Stat 585 - Reproducing Randomness

Frontmatter check

Prompt:

In May 2015 Science retracted - without consent of the lead author - a paper on how canvassers can sway people’s opinions about gay marriage, see also: http://www.sciencemag.org/news/2015/05/science-retracts-gay-marriage-paper-without-agreement-lead-author-lacour The Science Editor-in-Chief cited as reasons for the retraction that the original survey data was not made available for independent reproduction of results, that survey incentives were misrepresented and that statements made about sponsorships turned out to be incorrect.
The investigation resulting in the retraction was triggered by two Berkeley grad students who attempted to replicate the study and discovered that the data must have been faked.

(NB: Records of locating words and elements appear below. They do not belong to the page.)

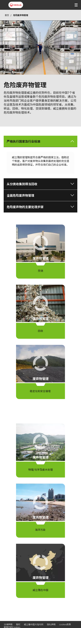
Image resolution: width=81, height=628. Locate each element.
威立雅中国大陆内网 (33, 624)
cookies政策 (65, 624)
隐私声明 (51, 624)
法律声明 (8, 624)
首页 (7, 15)
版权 (18, 624)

FiveThirtyEight has published an article with more details on the two Berkeley students’ work.

Malicious changes to the data such as in the LaCour case are hard to prevent, but more rigorous checks should be built into the scientific publishing system. All too often papers have to be retracted for unintended reasons. Retraction Watch is a data base that keeps track of retracted papers (see the related Science magazine publication).

Read the paper Ten Simple Rules for Reproducible Computational Research by Sandve et al.

Write a blog post addressing the questions:

Pick one of the papers from Retraction Watch that were retracted because of errors in the paper (you might want to pick a paper from the set of featured papers, because there are usually more details available). Describe what went wrong. Would any of the rules by Sandve et al. have helped in this situation?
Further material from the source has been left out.